YOUR ASSIGNMENT: The response should be the data again, identical in every line.

◇ ◇ ◇

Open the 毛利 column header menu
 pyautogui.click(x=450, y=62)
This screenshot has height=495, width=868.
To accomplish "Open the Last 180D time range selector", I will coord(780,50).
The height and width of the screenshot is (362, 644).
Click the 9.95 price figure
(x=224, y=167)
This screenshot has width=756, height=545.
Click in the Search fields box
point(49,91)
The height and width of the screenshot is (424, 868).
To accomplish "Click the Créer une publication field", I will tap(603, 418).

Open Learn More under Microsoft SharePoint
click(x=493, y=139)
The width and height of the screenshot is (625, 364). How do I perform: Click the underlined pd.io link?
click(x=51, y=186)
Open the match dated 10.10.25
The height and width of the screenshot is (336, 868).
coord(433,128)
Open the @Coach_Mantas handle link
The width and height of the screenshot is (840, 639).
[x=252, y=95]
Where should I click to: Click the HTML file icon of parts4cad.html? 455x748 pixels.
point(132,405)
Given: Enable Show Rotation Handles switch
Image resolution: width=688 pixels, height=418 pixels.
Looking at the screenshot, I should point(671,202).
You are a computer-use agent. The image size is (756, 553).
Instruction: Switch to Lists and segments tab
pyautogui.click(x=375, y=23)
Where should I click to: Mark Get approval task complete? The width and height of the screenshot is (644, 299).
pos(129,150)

◇ ◇ ◇

SOLUTION TO THIS PROBLEM:
Open the 毛利 column header menu
 pyautogui.click(x=450, y=62)
This screenshot has height=495, width=868.
To accomplish "Open the Last 180D time range selector", I will coord(780,50).
The height and width of the screenshot is (362, 644).
Click the 9.95 price figure
(x=224, y=167)
This screenshot has width=756, height=545.
Click in the Search fields box
point(49,91)
The height and width of the screenshot is (424, 868).
To accomplish "Click the Créer une publication field", I will tap(603, 418).

Open Learn More under Microsoft SharePoint
click(x=493, y=139)
The width and height of the screenshot is (625, 364). How do I perform: Click the underlined pd.io link?
click(x=51, y=186)
Open the match dated 10.10.25
The height and width of the screenshot is (336, 868).
coord(433,128)
Open the @Coach_Mantas handle link
The width and height of the screenshot is (840, 639).
[x=252, y=95]
Where should I click to: Click the HTML file icon of parts4cad.html? 455x748 pixels.
point(132,405)
Given: Enable Show Rotation Handles switch
Image resolution: width=688 pixels, height=418 pixels.
Looking at the screenshot, I should point(671,202).
You are a computer-use agent. The image size is (756, 553).
Instruction: Switch to Lists and segments tab
pyautogui.click(x=375, y=23)
Where should I click to: Mark Get approval task complete? The width and height of the screenshot is (644, 299).
pos(129,150)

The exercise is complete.